== What is being asked ==
Please set down, unchanged, each line from the one with "Click concrete tensile" to the final line of the data below, both included. Drop the pictures.

┄┄┄┄┄┄┄┄┄┄┄┄┄┄┄┄┄┄┄┄

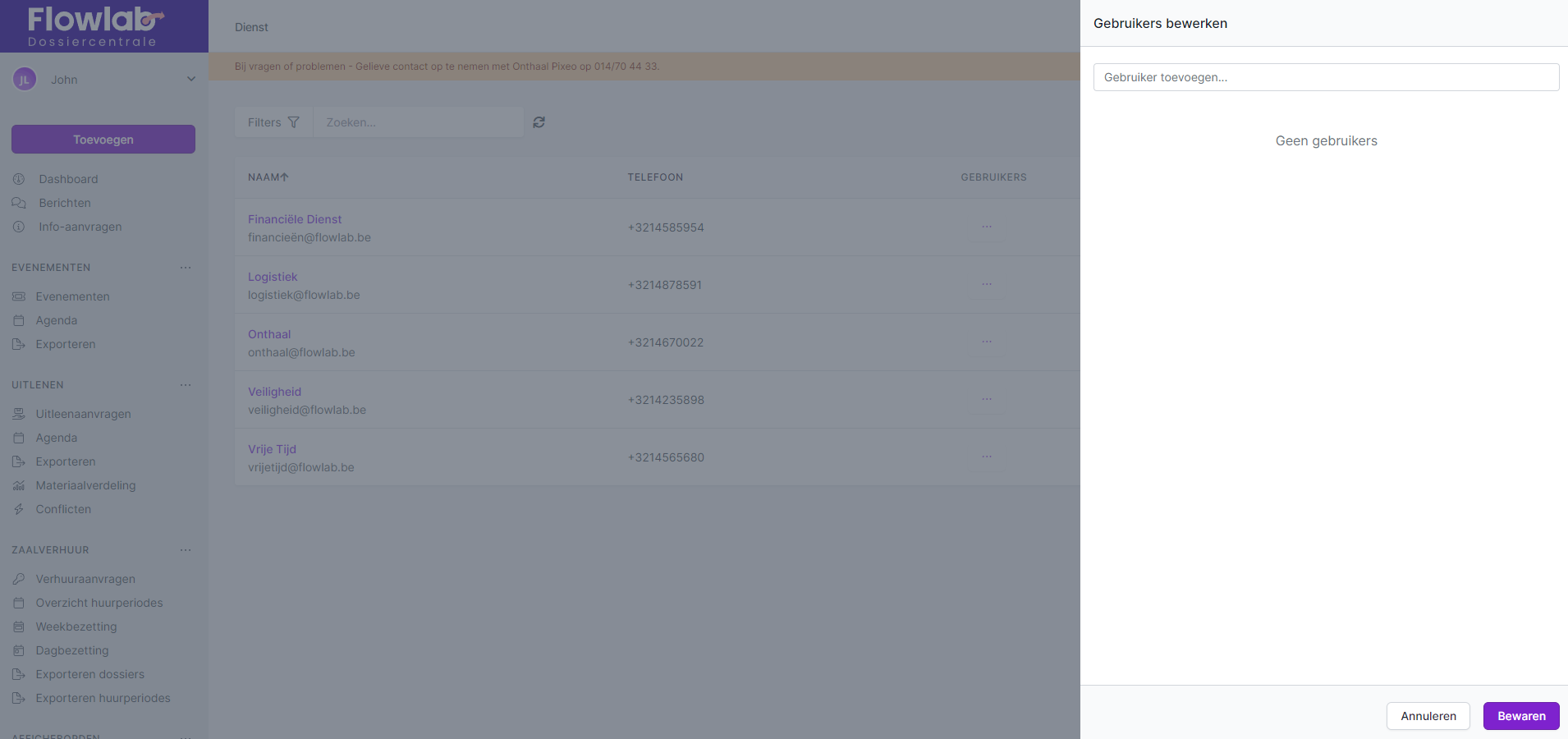Expand the John user dropdown chevron

tap(191, 80)
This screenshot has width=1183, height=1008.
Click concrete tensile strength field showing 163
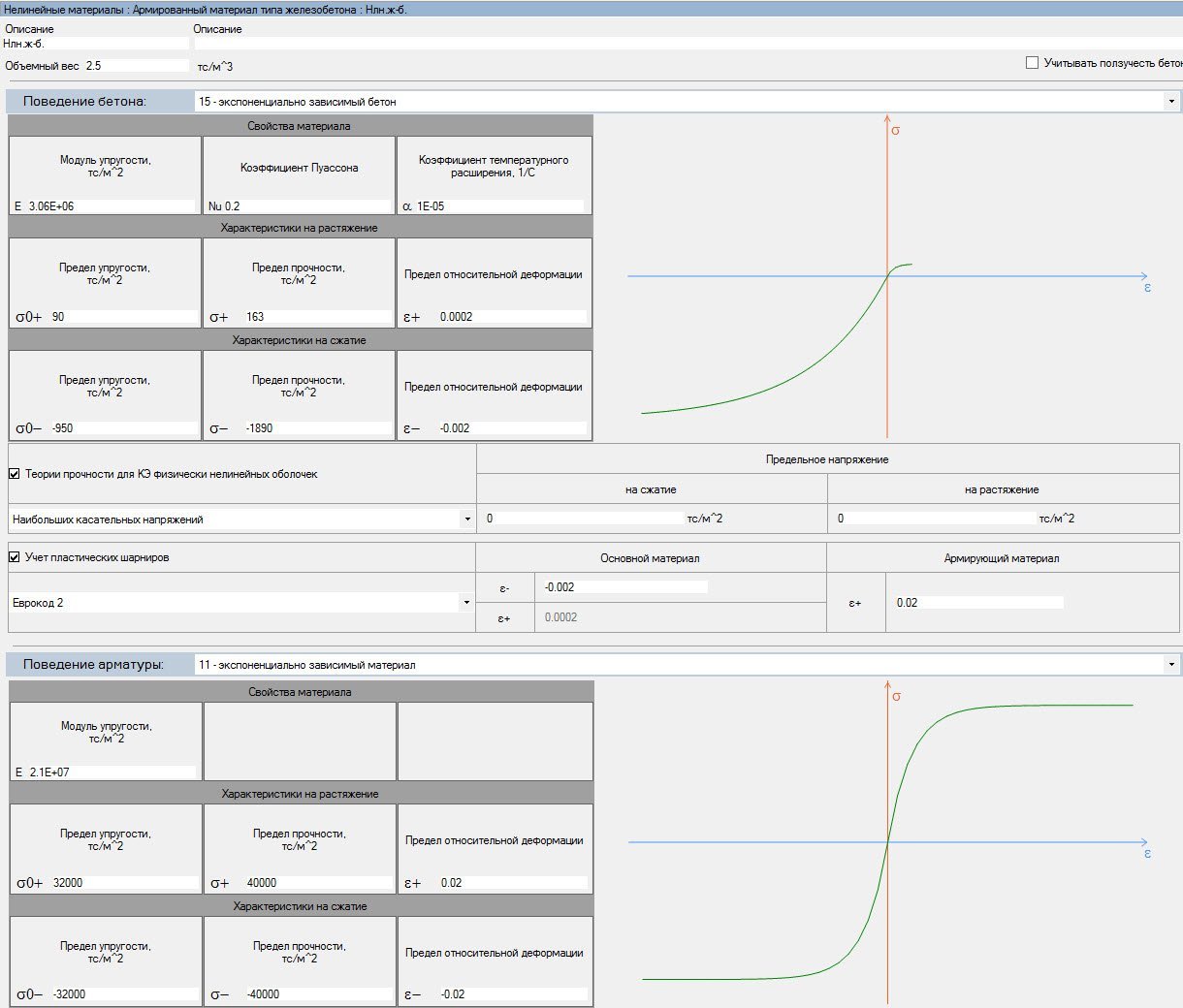(x=316, y=317)
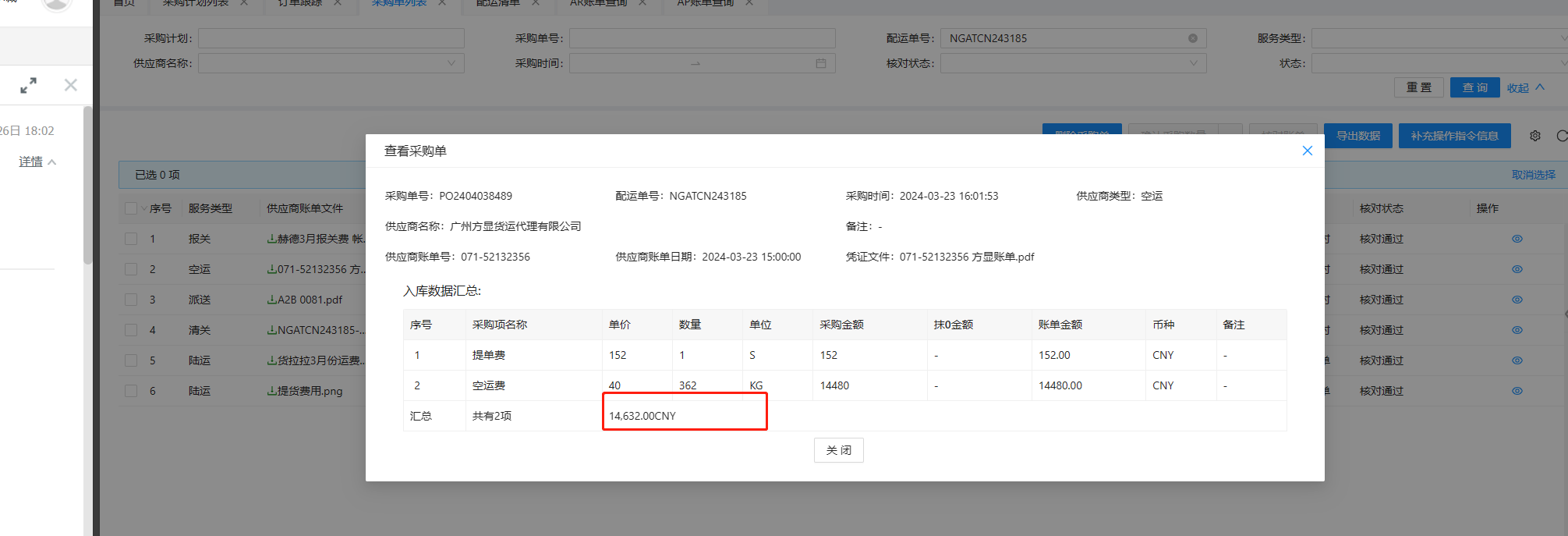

┄┄┄┄┄┄┄┄┄┄┄┄┄┄┄┄┄┄┄┄

== Answer to the exercise ==
Click concrete tensile strength field showing 163
(x=316, y=317)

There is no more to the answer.